In order to investigate H2 and H3, we applied regression models for zero-inflated count data (Lambert 1992). Zero-inflated count models can deal with excessive zero values in count variables by assuming that data are based on a mixture of two separate data-generating processes. These processes encompass 1) one binary choice process and 2) a process leading to the outcome conditioned on the binary response. A Bernoulli trial determines which of the two processes generates an actual observation. In our case, the first data-generating process referred to either visiting the self-study material or not. The second data-generating process related to the size of the variable meant to measure engagement with the self-study material. To obtain a proxy for engagement with the self-study material, we used the number of page transitions inside the self-study material and the total time spent on the self-study material in seconds as dependent variables. Note that to apply the presented model to the total time spent, we discretized the time variable by rounding it to the nearest second. Finally, to decide if the models had to be conducted with a Poisson or Negative Binominal distribution, we studied the dispersion of the outcome variables. The dispersion of both variables (time and page transition) showed that the variances are larger than the means. This difference indicated overdispersion for the outcome variables; therefore, we used zero-inflated Negative Binominal Regressions. In order to evaluate H4, two mediation models were defined with the motivation to improve (i.e., expectancy, value, and cost to improve MDC) as mediator for the relation between the perceived value of MDC (i.e., utility value and intrinsic value) and the time (Model 1) as well as the page transitions in the self-study material (Model 2).

4 Results

4.1 Descriptive statistics and the use of self-study material

Table 2 reports descriptive statistics for the variables included in the hypotheses. Compared to the scaling sample with an average MDC skill of zero (Hahnel et al. 2021; Mahlow et al. 2020), the average MDC skill of our sample was lower (M = −0.16) implying that there was room for improvement. The rated feedback usefulness indicated that students perceived the feedback as helpful to recognize how to improve their MDC skill (M = 3.58). In-detail analyses of students’ use of the self-study material revealed that at least the first introduction page was accessed by 167 of the 278 students (60.07%)Footnote 3. Time and page transitions in the self-study material were positively correlated. Furthermore, the correlation of utility value with value to improve MDC (r = 0.25, p < 0.001), expectancy to improve MDC (r = 0.32; p < 0.001), and cost to improve MDC (r = −0.25; p < 0.001) were low. Intrinsic value was not significantly related to expectancy (r = 0.12; p = 0.09) or value (r = 0.02; p = 0.76) to improve MDC and lowly correlated with cost to improve MDC (r = −0.27; p < 0.001).

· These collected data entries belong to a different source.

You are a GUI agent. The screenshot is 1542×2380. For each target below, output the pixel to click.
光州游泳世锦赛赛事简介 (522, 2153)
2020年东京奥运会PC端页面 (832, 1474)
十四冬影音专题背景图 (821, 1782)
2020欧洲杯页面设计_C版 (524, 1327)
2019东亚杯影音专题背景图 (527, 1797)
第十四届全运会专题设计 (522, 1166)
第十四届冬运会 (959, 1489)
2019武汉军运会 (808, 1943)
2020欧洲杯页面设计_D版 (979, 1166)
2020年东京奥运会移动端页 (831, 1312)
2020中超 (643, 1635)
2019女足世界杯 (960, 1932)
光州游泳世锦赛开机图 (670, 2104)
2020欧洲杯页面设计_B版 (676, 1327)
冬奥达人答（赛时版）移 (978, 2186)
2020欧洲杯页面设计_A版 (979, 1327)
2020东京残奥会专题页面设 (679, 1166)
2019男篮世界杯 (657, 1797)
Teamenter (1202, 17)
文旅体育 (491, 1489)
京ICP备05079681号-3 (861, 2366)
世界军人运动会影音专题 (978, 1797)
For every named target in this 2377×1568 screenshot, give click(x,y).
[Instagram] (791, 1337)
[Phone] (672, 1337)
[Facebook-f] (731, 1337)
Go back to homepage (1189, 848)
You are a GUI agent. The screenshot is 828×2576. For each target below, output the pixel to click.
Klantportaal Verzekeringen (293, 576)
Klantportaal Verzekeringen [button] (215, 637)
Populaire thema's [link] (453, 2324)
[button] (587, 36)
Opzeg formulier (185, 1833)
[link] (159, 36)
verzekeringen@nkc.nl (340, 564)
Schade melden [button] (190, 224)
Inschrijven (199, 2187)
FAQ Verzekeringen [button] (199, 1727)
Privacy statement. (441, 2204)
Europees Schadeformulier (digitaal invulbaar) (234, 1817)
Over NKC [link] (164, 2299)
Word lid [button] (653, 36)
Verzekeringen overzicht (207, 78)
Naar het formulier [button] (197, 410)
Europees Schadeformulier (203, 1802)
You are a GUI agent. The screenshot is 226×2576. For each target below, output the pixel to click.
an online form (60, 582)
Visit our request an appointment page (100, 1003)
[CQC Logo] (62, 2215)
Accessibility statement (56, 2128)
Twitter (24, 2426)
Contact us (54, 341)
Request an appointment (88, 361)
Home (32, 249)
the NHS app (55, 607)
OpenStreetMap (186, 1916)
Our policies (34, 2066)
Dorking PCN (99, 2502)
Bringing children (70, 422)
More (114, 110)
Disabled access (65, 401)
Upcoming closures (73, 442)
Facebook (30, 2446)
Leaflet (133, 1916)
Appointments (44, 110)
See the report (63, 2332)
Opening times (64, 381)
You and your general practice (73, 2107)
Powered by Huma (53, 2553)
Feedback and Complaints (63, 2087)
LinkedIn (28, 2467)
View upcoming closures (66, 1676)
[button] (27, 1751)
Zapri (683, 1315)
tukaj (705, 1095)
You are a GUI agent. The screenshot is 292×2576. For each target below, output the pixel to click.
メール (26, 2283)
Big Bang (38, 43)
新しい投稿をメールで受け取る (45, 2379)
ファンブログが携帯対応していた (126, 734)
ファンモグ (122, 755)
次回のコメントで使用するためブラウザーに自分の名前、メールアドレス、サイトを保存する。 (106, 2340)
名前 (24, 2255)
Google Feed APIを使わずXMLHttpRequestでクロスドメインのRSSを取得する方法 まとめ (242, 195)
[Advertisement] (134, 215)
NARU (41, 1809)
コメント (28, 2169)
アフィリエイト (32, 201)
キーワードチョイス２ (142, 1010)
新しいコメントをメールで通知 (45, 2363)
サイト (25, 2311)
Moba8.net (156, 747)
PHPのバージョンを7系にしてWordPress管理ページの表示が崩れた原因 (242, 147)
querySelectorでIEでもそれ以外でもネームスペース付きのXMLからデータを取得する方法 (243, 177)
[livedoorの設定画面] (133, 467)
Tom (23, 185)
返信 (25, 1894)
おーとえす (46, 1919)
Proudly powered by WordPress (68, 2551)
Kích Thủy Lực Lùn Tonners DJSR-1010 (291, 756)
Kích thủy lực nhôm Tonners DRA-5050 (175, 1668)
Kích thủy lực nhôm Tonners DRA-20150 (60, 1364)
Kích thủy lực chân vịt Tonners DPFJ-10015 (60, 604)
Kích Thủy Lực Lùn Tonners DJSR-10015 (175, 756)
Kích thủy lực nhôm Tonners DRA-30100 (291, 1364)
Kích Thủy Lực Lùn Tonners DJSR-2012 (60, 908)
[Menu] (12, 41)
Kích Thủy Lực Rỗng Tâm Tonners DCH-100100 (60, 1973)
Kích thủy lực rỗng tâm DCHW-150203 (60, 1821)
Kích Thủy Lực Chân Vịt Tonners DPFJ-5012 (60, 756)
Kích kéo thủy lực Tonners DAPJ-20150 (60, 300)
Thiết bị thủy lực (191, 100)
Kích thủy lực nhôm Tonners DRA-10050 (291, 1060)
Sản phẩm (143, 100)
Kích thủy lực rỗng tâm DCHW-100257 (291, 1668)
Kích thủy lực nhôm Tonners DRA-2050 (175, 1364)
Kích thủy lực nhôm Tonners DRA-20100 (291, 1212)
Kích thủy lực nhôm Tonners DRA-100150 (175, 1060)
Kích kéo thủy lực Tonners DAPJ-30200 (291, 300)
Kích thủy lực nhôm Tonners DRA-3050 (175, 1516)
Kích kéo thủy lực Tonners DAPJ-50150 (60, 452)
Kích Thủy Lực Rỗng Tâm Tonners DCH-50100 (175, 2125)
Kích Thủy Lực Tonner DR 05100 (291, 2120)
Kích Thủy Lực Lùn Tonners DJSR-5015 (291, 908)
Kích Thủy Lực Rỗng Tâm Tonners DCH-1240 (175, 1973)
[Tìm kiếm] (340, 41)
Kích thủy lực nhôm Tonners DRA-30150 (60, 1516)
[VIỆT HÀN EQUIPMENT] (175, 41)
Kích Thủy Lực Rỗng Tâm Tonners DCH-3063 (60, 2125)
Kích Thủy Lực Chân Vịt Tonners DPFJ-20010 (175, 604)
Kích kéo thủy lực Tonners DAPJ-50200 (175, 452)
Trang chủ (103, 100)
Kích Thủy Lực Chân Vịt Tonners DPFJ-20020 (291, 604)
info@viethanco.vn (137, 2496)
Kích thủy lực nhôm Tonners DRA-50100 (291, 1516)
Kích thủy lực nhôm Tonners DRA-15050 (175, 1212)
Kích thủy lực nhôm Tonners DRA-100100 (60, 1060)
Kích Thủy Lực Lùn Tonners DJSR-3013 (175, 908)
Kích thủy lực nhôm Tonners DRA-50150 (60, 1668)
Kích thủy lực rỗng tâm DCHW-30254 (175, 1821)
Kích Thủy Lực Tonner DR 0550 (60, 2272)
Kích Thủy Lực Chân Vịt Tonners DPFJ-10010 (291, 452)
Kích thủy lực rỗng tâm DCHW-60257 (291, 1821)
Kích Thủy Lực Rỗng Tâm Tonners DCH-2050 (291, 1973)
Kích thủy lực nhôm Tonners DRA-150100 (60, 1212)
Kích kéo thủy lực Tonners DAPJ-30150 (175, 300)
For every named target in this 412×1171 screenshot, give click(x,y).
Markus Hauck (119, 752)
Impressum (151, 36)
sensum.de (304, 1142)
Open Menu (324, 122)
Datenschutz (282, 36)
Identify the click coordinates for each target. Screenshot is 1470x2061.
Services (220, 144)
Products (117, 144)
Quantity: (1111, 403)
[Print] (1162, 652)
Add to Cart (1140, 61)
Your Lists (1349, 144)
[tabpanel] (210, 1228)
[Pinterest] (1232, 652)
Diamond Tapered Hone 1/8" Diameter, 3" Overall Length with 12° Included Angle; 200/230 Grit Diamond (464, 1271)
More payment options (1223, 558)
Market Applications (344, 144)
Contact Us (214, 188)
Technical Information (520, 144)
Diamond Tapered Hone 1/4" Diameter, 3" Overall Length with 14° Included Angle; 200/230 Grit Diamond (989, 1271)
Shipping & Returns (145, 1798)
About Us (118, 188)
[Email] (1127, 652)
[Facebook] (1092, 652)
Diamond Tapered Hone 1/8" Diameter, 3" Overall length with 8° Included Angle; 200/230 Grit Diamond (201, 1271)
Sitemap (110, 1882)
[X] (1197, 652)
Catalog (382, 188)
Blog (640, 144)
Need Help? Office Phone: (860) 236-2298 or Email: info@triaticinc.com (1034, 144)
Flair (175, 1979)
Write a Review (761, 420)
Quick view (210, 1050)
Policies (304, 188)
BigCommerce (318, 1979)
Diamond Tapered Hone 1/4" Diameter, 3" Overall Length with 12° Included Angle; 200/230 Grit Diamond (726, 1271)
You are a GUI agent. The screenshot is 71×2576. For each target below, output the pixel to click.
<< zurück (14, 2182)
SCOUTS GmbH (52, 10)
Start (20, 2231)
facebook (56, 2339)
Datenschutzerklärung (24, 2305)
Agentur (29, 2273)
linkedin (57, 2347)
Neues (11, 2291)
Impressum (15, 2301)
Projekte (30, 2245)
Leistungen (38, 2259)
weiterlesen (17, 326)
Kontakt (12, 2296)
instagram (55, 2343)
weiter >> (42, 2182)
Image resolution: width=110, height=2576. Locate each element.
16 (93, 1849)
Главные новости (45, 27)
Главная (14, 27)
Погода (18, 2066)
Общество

Table 2 Means, Standard Deviations, and Correlations for the Manifest Variables

Table 3 shows how many of the 167 students accessed the different modules, how many students received a recommendation for a module, and whether students accessed a module after they had received the recommendation in the feedback. Modules were recommended in a varying frequency (further information are given in Online Resource). The transfer module was not recommended in the feedback because it is beneficial for all students. Of the 278 students in the sample, 167 accessed at least the first introduction page, n = 43 students accessed only one module, n = 16 students accessed two modules, n = 3 students accessed three modules, no student accessed four modules, and n = 1 student accessed all content-related modules and the transfer-module. Therefore, 37.72% of the 167 students accessed at least one module. On average M = 0.52 (SD = 0.82) modules were accessed of the 167 students.

Table 3 Accessed modules in the self-study material

4.2 Perceived value of MDC and motivation to improve MDC (H1)

We investigated whether the perceived value of MDC can predict the motivation to improve MDC. Figure 1 shows the regression model (n = 278, χ2 = 94.303, df = 57, CFI = 0.98, TLI = 0.97, RMSEA = 0.05, SRMR = 0.05) for the relationship between the perceived value of MDC and the motivation to improve MDC. Higher scores in the utility value of MDC predicted higher scores in the expectancy to improve MDC (β = 0.45; p < 0.001) and the value to improve MDC (β = 0.37; p < 0.001) as well as lower perceived cost to improve MDC (β = −0.24; p = 0.02). The intrinsic value of MDC was only negatively related to the costs to improve MDC (β = −0.22; p = 0.02).

Fig. 1
figure 1

Latent regression analysis with perceived value of MDC and motivation to improve MDC *p < 0.05, ** p < 0.001

4.3 Perceived value of MDC and use of the self-study material (H2)

We explored whether the perceived value of MDC predicts the use of the self-study material with two zero-inflated negative binominal regression models, analyzing the effects of the perceived value of MDC on time spent on and the number of page transitions in the self-study material. Concerning time spent on the self-study material, the model showed that neither utility value (β = 0.04; p = 0.71) nor intrinsic value (β = −0.01; p = 0.93) significantly predicted the first data-generating process of spending time on the self-study material or not. The second process addressing the amount of time spent on the self-study material was also not predicted by the utility value (β = −0.02; p = 0.88) and the intrinsic value (β = −0.05; p = 0.57).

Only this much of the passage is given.